Clone this repository to a directory on your machine & include the root on your PATH. Use the relevant script (publish.sh for bash, publish.cmd) to publish HTML & PDF variants of your Markdown document.

Pre-requisites

The following software is required by this workflow:

Pandoc

This workflow has been tested with Pandoc version 2.0.1. Pandoc performs conversion of Markdown to HTML and TeX formats, and orchestrates conversion of TeX to PDF.

LaTeX

Used by Pandoc to produce PDFs from TeX files. The conversion process requires the XeLaTeX program to be installed, as this enables use of Unicode in your Markdown document and allows use of operating system fonts rather than just those supplied with LaTeX.

The combination of Pandoc, XeLaTeX and the template used by this workflow(a slightly modified version of eisvogel.tex) requires a number of LaTeX packages to be installed. The easiest way to achieve this is to use TeX Live to install LaTeX, using the 'small' installation scheme, as shown here:

Tex Live installer screen

Once this is done, the TeX Live Manager (tlmgr) can be used to ensure the following are all installed

amsfonts, amsmath, babel, biber, biblatex, bibtex, bidi, booktabs, csquotes, epstopdf, fancyvrb, fontspec, footnotebackref, footnotehyper, geometry, graphics, hyperref, iftex, letltxmacro, listings, lm, lm-math, logreq, lualatex-math, luatex, ly1, mathspec, mdframed, microtype, mweights, natbib, needspace, oberdiek, pagecolor, pdftexcmds, polyglossia, setspace, sourcecodepro, sourcesanspro, titling, tools, ulem, unicode-math, upquote, xcolor, xecjk, xetex, xurl, zref

Note: this is a best approximation of the required packages, taken from the Dockerfiles for an eisvogel specific container and the Pandoc/LaTeX container it's based on.

Java

Java is required to use PlantUML via the Pandoc diagram-generator Lua filter.
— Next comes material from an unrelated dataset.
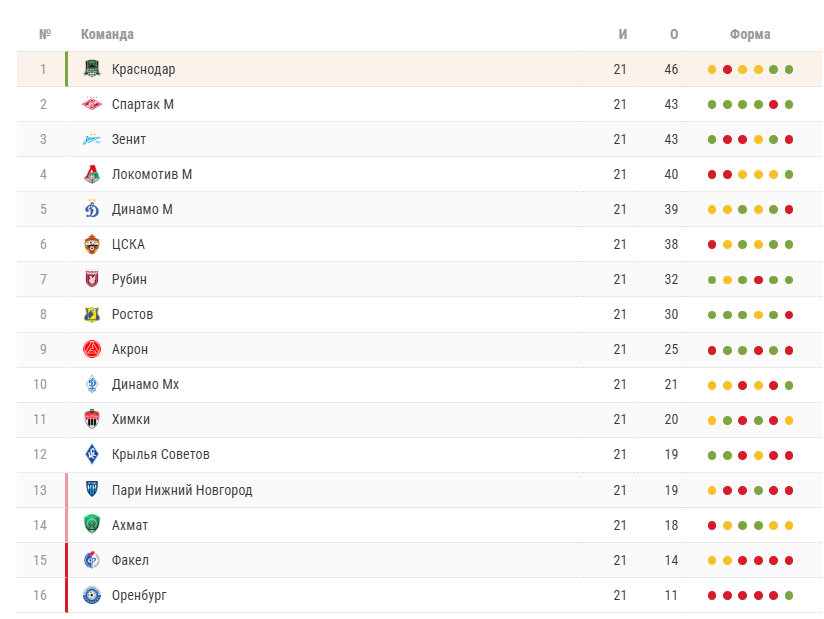824x619 pixels.
Task: Click the ЦСКА club logo
Action: point(92,244)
The PlantUML binary (a JAR file) is bundled with the workflow.

Librsvg

This software is use to convert SVG files (as produced by PlantUML) to PDF for embedding as a scalable vector image in output PDF documents. The required component is rsvg-convert.

Usage

Windows

The publish.cmd script should be invoked, with paths to the Markdown document(s) to be converted supplied as command-line arguments.

Linux

The publish.sh script should be invoked, with paths to the Markdown document(s) to be converted supplied as command-line arguments.
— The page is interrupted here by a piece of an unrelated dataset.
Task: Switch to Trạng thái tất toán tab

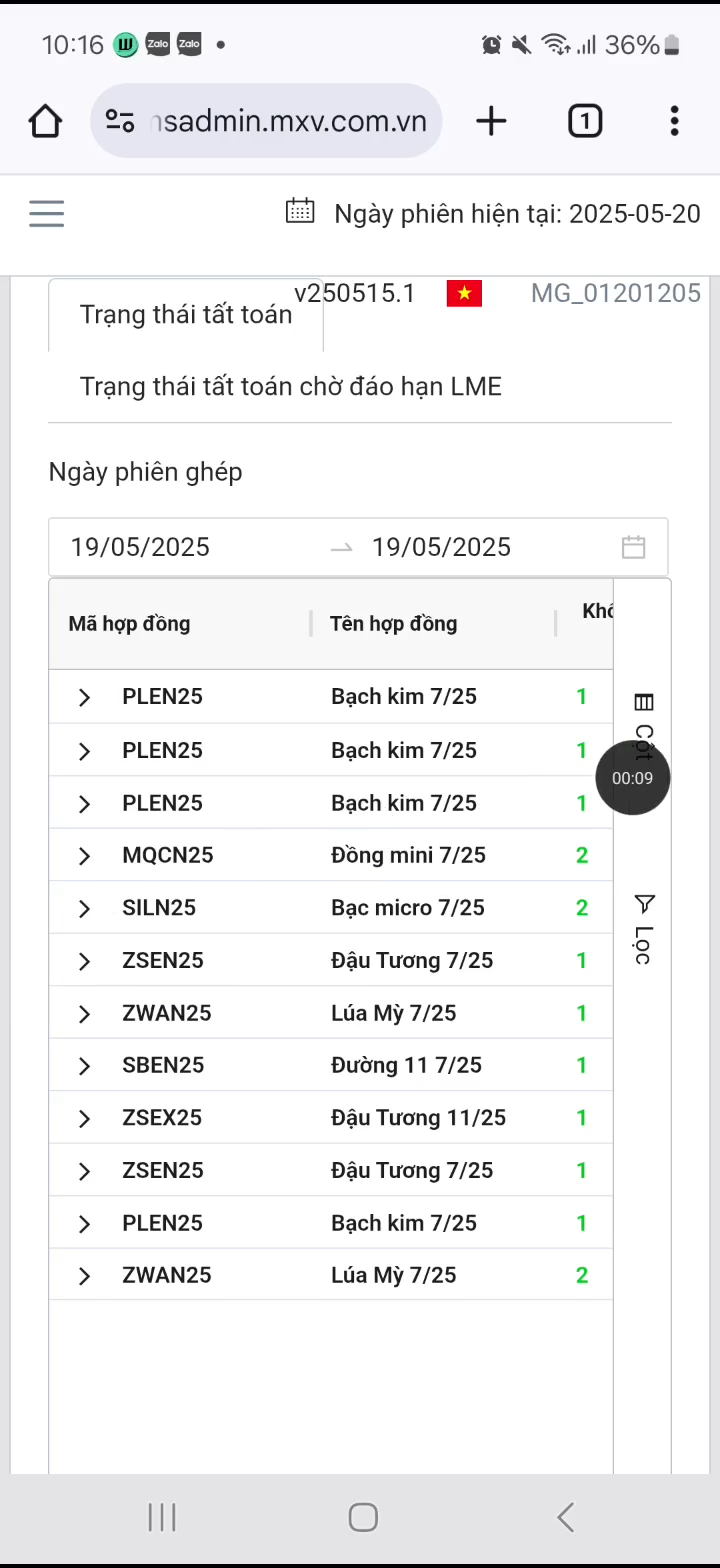Action: [186, 315]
This script also recognises a number of command-line options that can be used to affect the publishing workflow:

Option Description
-h, --html Output HTML document.
-p, --pdf Output PDF document.
-t, --tex Output TeX source code.
-q, --quick-html Keep external links in output HTML. By default, these are resolved to resources contained in the HTML file.
-o, --output Specify output file's basename - the appropriate extension will be added.
-v, --verbose Show conversion logs
--help Display usage message.

By default, HTML and PDF output is produced. Selecting any of the output options (--html, --pdf or --tex) disables this default.